Chiedo: «Quanti disabili hanno potuto usufruirne?». Sapete che, secondo i dati ISTAT del 2011, solo il 16% delle persone con disabilità tra i 15 e i 74 anni ha un’occupazione? Sapete che dai dati del 2012 e 2013, contenuti nella relazione [la settima, N.d.R.] presentata al Parlamento sull’attuazione della Legge 68, emerge che su quasi 680.000 iscritti al collocamento ci sono stati nell’ultimo anno appena 18.000 avviamenti? Sapete che le sanzioni comminate per queste inadempienze si possono contare sulle dita di una mano? Sapete che fra pubblico e privato ci sono, oggi, 41.000 posti riservati ancora scoperti?
Tutti questi esempi – e potrei farne molti di più – mostrano che viviamo davvero – Crozza docet – nel “Paese delle Meraviglie”. L’Italia ha una legislazione in materia di handicap che probabilmente non ha eguali al mondo. L’unico “piccolo” inconveniente è che quasi nessuna legge viene effettivamente applicata. Il fatto stesso di riconoscere alle persone con disabilità diritti e dignità solo a patto che siano finanziariamente sostenibili, ritengo sia un’autentica aberrazione.
In questo quadro, quindi, arrivare a “colpevolizzare” le famiglie, sostenendo che sono “arrendevoli” (laddove i fatti dimostrano ampiamente, come mi sono sforzato di dimostrare, la responsabilità della politica), è francamente troppo, tanto più se si tiene conto che oltre il 21% delle “famiglie con disabilità”, in Italia, è a rischio di povertà!
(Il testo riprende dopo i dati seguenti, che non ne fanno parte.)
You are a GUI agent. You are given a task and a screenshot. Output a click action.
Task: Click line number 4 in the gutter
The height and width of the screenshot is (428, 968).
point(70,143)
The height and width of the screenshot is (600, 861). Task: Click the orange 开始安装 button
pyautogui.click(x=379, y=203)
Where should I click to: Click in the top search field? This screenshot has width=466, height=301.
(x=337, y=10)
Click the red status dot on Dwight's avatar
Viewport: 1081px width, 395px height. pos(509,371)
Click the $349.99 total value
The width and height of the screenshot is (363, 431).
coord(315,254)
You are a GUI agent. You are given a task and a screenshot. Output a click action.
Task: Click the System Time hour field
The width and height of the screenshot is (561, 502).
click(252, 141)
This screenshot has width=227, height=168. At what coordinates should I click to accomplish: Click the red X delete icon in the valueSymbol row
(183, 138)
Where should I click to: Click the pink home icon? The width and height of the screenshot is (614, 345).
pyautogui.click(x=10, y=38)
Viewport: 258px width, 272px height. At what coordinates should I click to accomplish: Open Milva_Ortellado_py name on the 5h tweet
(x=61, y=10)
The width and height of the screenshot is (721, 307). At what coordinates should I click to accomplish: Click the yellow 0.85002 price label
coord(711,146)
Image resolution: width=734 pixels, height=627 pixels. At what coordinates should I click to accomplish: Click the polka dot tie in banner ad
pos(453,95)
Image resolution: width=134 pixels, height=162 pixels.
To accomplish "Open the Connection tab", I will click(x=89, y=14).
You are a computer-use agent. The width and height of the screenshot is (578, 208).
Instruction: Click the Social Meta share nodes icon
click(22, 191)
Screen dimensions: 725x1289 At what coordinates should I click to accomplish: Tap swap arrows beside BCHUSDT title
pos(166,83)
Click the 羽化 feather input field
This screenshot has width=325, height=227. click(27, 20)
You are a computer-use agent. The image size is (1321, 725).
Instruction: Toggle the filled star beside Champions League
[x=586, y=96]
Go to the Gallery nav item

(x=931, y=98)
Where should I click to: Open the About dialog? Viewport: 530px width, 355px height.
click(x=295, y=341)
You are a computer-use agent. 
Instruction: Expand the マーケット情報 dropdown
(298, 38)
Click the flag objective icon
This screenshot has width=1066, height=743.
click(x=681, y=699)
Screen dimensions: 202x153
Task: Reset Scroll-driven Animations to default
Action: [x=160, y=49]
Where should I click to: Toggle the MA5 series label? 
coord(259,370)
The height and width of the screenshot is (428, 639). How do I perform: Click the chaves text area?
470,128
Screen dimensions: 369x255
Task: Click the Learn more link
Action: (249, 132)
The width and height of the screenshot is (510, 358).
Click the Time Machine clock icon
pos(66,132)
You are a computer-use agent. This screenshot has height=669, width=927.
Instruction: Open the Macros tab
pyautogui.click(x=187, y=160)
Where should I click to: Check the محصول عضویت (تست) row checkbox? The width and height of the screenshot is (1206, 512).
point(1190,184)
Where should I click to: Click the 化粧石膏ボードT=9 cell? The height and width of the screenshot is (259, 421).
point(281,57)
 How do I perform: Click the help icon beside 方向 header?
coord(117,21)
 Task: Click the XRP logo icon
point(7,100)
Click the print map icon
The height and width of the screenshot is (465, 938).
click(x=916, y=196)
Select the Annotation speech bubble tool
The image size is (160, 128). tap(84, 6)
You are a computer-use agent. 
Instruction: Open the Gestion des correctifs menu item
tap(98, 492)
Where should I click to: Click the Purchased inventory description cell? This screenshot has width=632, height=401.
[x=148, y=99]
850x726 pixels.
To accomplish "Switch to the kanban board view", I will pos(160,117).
Chiudo questo mio intervento, sperando di stemperarne il clima serio, con un aneddoto. Ho provato a chiedere ad almeno dieci persone adulte quale fosse il participio passato del verbo “esigere”. Zero persone, ahimè comprese due insegnanti di Lettere e un paio di universitari, mi hanno dato la risposta giusta. Anzi, al posto di “risposta giusta” stavo per scrivere “risposta esatta”, perché… in effetti, il participio passato di esigere è proprio esatto.
Qualcuno/a dei miei interlocutori si è spinto fino ad affermare che il participio del verbo esigere non esiste proprio… Come dire: «Diritti esigibili? Non esattamente!». Può sembrare un paradosso, ma in questo “pensare ignorante”, alla luce di quanto si è detto, c’è persino un fondo di verità!